If there is a kind hearted soul, please help me with this problem...



Solution 1:[1]

The standard equation of an ellipse, stationed at 0,0, is:

1 = (x)^2 / (a)    +  (y)^2 / (b)

Where a is 1/2 the diameter on the horizontal axis, and b is 1/2 the diameter on the vertical axis.

you have a line, assuming an equation:

y = (m)(x - x0) + y0

So, let us plug-and-play!

1 = (x)^2 / (a)   +   (m(x - x0) + y0)^2 / (b)

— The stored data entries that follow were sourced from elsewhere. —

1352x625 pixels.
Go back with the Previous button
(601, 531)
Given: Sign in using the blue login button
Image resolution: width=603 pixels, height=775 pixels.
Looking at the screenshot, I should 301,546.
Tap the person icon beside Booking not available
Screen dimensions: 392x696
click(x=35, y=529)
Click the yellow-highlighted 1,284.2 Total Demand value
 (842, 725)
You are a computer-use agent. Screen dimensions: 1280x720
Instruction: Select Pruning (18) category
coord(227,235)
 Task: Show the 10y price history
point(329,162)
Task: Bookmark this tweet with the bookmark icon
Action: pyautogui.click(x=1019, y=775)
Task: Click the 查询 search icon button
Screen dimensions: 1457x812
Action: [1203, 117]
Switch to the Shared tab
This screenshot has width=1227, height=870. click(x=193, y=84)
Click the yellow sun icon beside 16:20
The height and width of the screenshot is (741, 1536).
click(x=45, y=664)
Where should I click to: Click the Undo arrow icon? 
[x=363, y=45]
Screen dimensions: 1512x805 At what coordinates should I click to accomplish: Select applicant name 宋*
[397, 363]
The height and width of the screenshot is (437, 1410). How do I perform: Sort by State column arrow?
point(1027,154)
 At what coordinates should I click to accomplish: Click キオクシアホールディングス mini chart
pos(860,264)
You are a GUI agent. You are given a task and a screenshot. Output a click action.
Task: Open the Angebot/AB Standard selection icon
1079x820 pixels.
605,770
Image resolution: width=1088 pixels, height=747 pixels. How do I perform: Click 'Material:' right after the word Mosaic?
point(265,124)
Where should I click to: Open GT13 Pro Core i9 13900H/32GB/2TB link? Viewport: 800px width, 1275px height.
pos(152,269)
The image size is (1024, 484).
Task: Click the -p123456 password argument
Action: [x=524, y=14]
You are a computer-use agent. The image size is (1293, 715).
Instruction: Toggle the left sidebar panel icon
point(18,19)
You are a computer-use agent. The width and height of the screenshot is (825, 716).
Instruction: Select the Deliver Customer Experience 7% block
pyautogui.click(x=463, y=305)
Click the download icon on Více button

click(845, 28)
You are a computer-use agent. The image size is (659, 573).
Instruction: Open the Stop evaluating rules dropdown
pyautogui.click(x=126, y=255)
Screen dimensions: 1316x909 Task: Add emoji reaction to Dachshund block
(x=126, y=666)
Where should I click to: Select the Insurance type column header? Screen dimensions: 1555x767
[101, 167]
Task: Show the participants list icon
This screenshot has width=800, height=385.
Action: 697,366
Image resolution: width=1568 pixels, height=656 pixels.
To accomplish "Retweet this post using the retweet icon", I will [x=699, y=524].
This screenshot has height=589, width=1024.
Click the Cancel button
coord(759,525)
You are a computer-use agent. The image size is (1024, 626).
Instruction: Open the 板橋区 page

1 = x^2 / a  +  (mx + (y0 - mx0))^2 / b

1 = x^2 / a  +  (m^2 * x^2 + 2mx*(y0 - mx0) + (y0 - mx0)^2) / b

1 = x^2 / a  + (m^2 x^2) / b + (2mx*(y0 - mx0) + (y0^2 - 2y0mx0 + m^2*x0^2)) / b

1 = ((x^2 * b) / (a * b)) + ((m^2 * x^2 * a) / (a * b)) + (2mxy0 - 2m^2xx0)/b + (y0^2 - 2y0mx0 + m^2*x0^2)/b

1 = ((bx^2 + am^2x^2)/(ab)) + (x*(2my0 - 2m^2x0))/b + (y0^2 - 2y0mx0 + m^2*x0^2)/b

0 = x^2*((b + a*m^2)/(ab)) + x*((2my0 - 2m^2x0)/b) + (((y0^2 - 2y0mx0 + m^2*x0^2)/b) - 1)

That last equation follows the form of a standard quadratic equation.

So just use the quadratic formula, with:

((b + a*m^2)/(ab))
((2my0 - 2m^2x0)/b)
and 
(((y0^2 - 2y0mx0 + m^2*x0^2)/b) - 1)

to get the X values at the intersections; Then, plug in those values into your original line equation to get the Y values.

Good luck!

Solution 2:[2]

Don't do it this way. Instead check the equation that forms an ellipse and that forming a line and solve the set:

The ellipse: (x/a)^2 + (y/b)^2 = 1 Your line: y = cx

You know a, b and c, so finding a solution is going to be easy. You'll find two solutions, because the line crosses the ellipse twice.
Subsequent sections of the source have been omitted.